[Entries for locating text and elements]
+ + + + +

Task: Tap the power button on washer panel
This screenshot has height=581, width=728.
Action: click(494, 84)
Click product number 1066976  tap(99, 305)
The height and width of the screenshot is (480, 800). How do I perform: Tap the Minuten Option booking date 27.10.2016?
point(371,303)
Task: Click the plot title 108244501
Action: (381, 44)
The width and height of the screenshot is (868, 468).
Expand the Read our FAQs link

+ + + + +

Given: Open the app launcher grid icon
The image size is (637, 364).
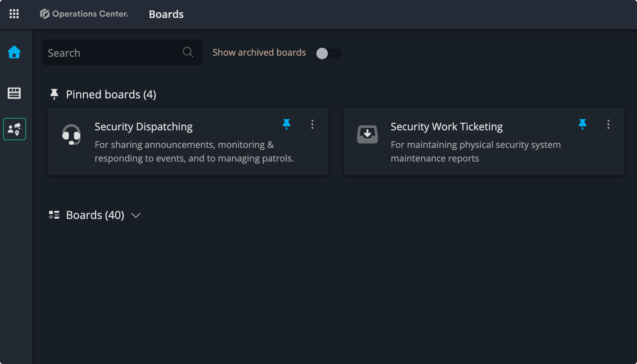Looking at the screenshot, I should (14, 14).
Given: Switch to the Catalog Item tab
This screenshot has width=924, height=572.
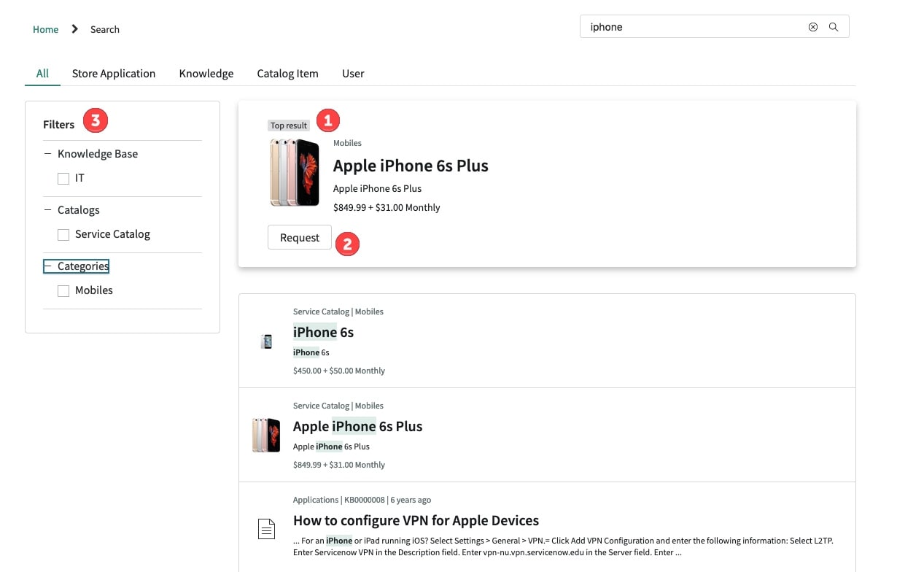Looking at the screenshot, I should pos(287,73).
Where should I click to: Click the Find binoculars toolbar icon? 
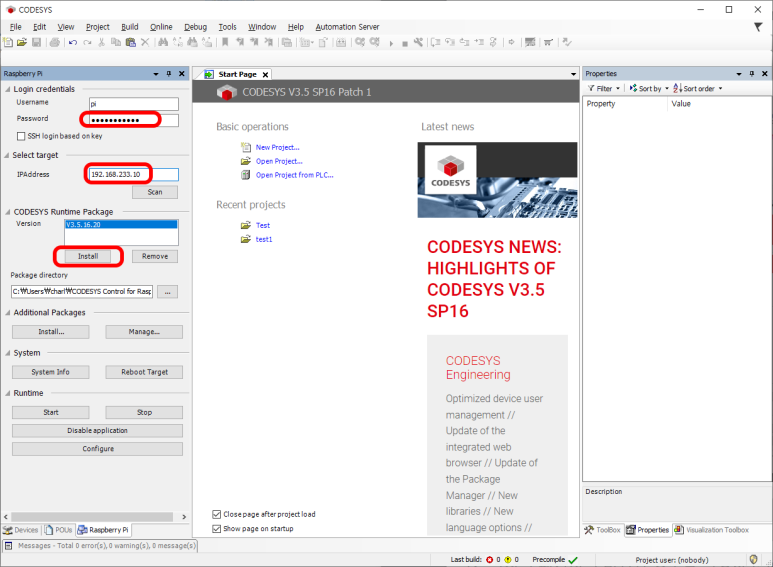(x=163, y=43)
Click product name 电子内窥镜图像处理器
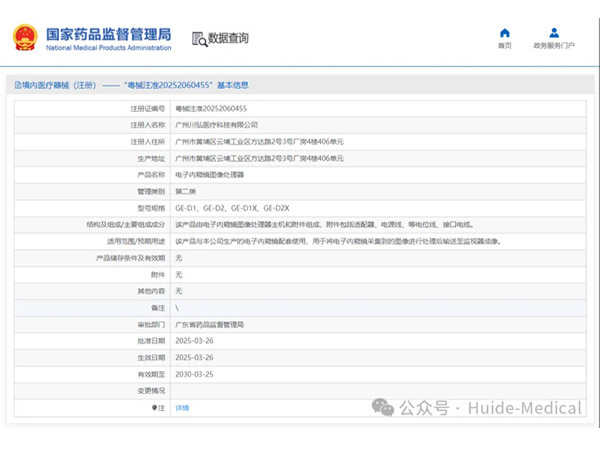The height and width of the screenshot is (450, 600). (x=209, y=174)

+ + + + +

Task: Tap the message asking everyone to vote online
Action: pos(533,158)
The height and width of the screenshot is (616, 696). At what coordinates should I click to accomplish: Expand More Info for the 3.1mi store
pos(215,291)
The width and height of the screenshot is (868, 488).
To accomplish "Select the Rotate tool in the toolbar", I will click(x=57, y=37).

+ + + + +

§ **REQUIREMENT**
Could you arrange the part that opens with the line containing "Where should I" and closes with the line containing "The height and width of the screenshot is (450, 600)." as a two-column CSV with the columns text and answer? Give one row per item, put each field in quotes, turn line breaks into spaces, and leave the pictures out.

§ **THE ANSWER**
text,answer
"Where should I click to: Click the Find binoculars toolbar icon?","(x=163, y=43)"
"Click product name 电子内窥镜图像处理器","The height and width of the screenshot is (450, 600). (x=209, y=174)"